I love that the dogs here all walk without leashes. They’re all well-trained and well-kept. And the culture is one which encourages people to either love them or ignore them. I can’t imagine anyone here complaining about a dog at a farmer’s market (which is a thing that happened to me in Denver). And when I asked if I needed to pay extra to take the dog on the train, the ticket seller looked at me like I was nuts. Because why would anyone charge you extra to take your small, fuzzy friend on the train?
Then there’s the accents. Oh, the accents! I feel a little like Elizabeth Gilbert in Eat Pray Love when she talks about the Italian language, saying “It’s kind of a fairyland of language for me here…It’s like somebody invented a city just to suit my specifications, where everyone (even the children, even the taxi drivers, even the actors on the commercials!) speaks this magical language.” This is how I feel about the accents. Like someone set up Edinburgh for me in advance, with even the children saying darling things like “Look at the wee doggie!”

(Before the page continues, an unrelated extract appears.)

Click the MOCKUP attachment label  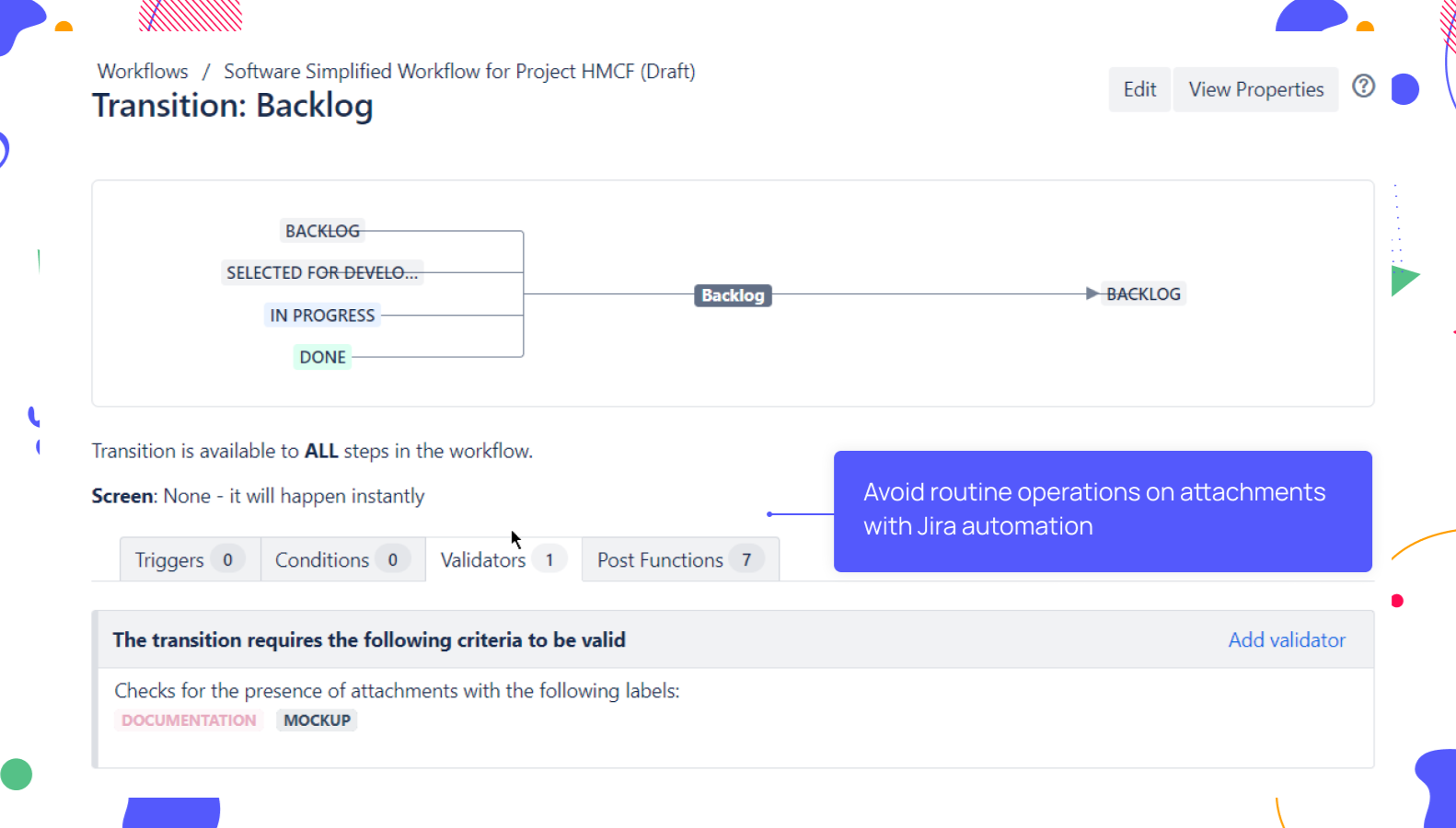click(x=317, y=720)
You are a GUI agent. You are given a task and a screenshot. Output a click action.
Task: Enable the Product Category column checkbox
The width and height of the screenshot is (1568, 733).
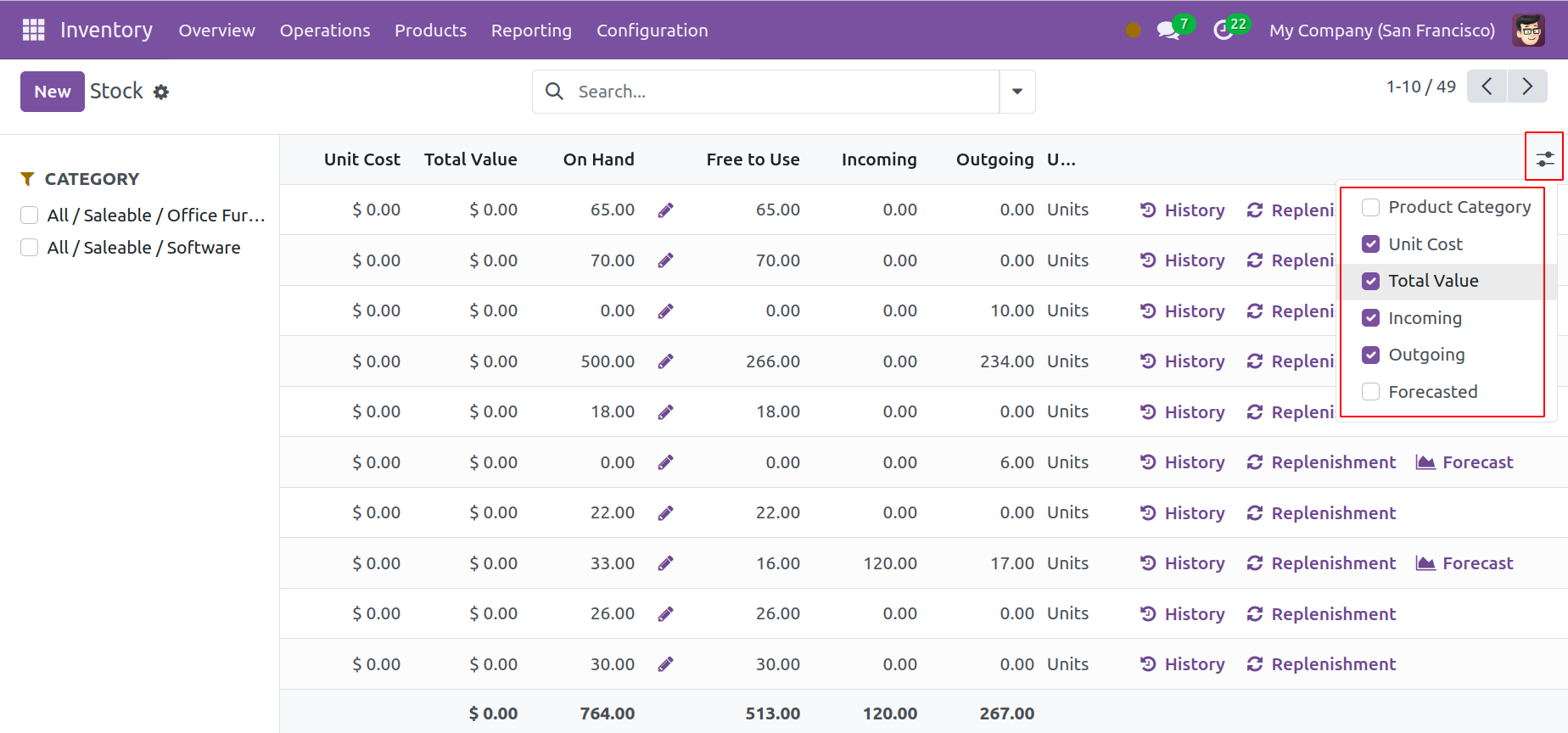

It reminds me of working for the British furnishings retailer in NYC. Sometimes the British workers would come over for various reasons and the short, stocky men would hit on us saying things like “Well, tell that boyfriend of yours that if he doesn’t show up soon, I’m going to give you a cuddle.” Men saying cuddle, particularly in a British accent = amazing.
And, of course, there’s the fact that every street, every alleyway, every house, every storefront belongs on the front of a postcard. Care to be delighted by architecture and charm? Just take a walk. Even a short one.
Have I mentioned yet that I love it here? And I think Luna does too. Perhaps that’s just my perception…but she seems curious and interested and settled into the guest room very quickly–as if we’ve lived here for years. What an enormous, wonderful relief it is to have my Luna at my side and to know that I’m not just dragging her along unwillingly on my adventures, but that she is having her own adventures too, which mostly involve sniffing adorable, six-month-old Schnauzers and taking long walks down lush, green forested pathways.